La seconda volta (III
LECTIO) è quando, parlando di splendore, vediamo che l’amore « spira attraverso il
Verbo », e per questo lo splendore del Verbo è uno splendore d’amore: non soltanto lo splendore che di
per sé possiede il nous, lo splendor veritatis, ma particolarmente quello che, vero splendor caritatis,
riluce da quel suo predicamento specifico che è d’amore.
La terza volta (XI
LECTIO) siamo entrati nel Mistero per la necessità di rilevare che il sillogismo, ovvero il ragionamento, il pensiero,
dunque l’intelletto, non è fatto algido, ma, ancora, è marcatamente caratterizzato da una virtus intrinseca
fiammeggiante, una vampa di fuoco; cioè è intenzionato d’amore, è processo che si estrinseca in un’unica
determinazione positiva, potente, sorridente, tanto quanto l’emersione della verità è emersione di essere,
di bene, di bello.
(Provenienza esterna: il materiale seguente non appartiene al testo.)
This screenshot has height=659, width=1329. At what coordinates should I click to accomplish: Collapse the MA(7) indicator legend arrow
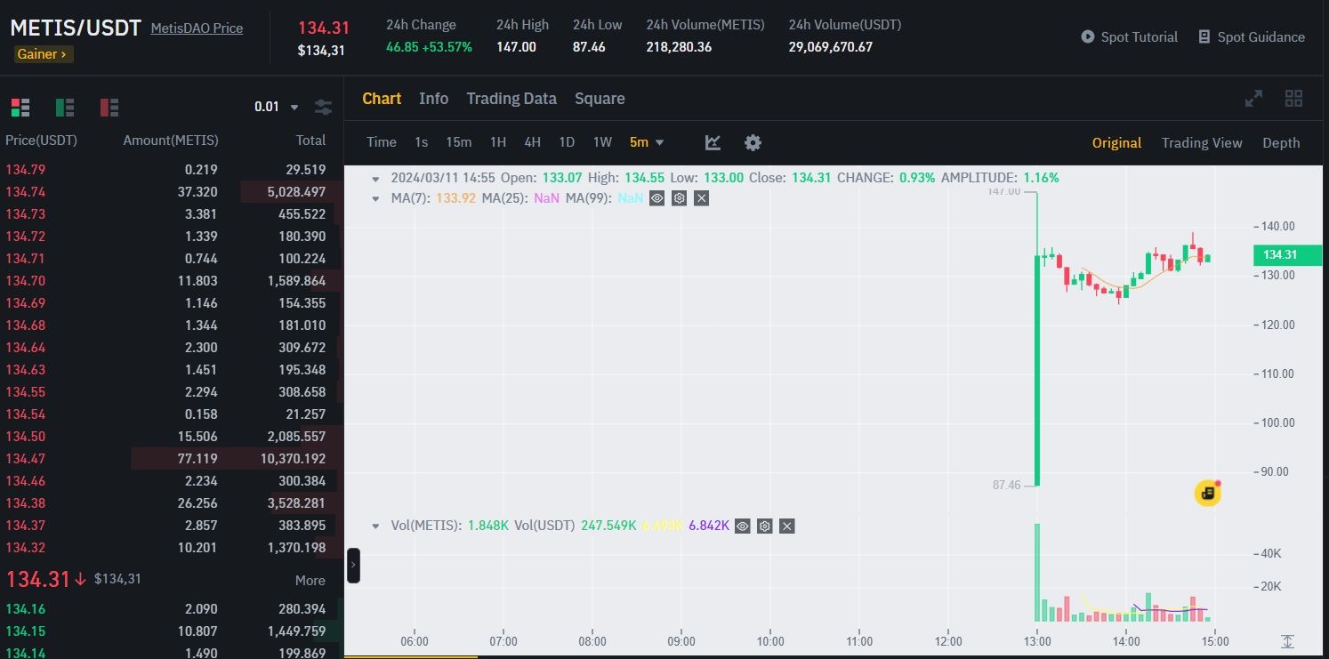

Ciò è stato chiarito specialmente allorché la ratio naturale è stata fatta
salire al confronto con le proprietà del Figlio divino, suprema Ratio, e Ratio appunto unicamente in quanto
d’amore.
Dunque tutte e tre le volte, toccando in qualche modo la Trinità, ne
abbiamo toccato medesimamente la pura e somma intellettualità e, di questa, la pura e somma carità.
In tutti e tre i casi, individuandone la lama di luce nello spiritualissimo raziocinio, sùbito di tale luce ne abbiamo
dovuto avvertire – e avvertiamo – anche il calore, quasi l’amorevole suo bruciore.
Sicché ora non ci si dovrà affatto stupire se ricercheremo tutte
le cause che possono concorrere a dare questa proprietà del ragionamento che lo fa letificante: se il ragionamento allieta,
il ragionamento è bello, e noi abbiamo visto che esso è bello propriamente, perché esso è correlativo
a un’immagine, esso ha un volto, anzi è un volto: Verbum = Imago,
Verbum uguale Imago. È importante stabilire le cause per cui un sillogismo allieti, poiché
è da ciò che deriva la letizia poetica: la letizia delle belle arti e la letizia delle belle lettere.
Ma molti studiosi della Filosofia di estetica, [...].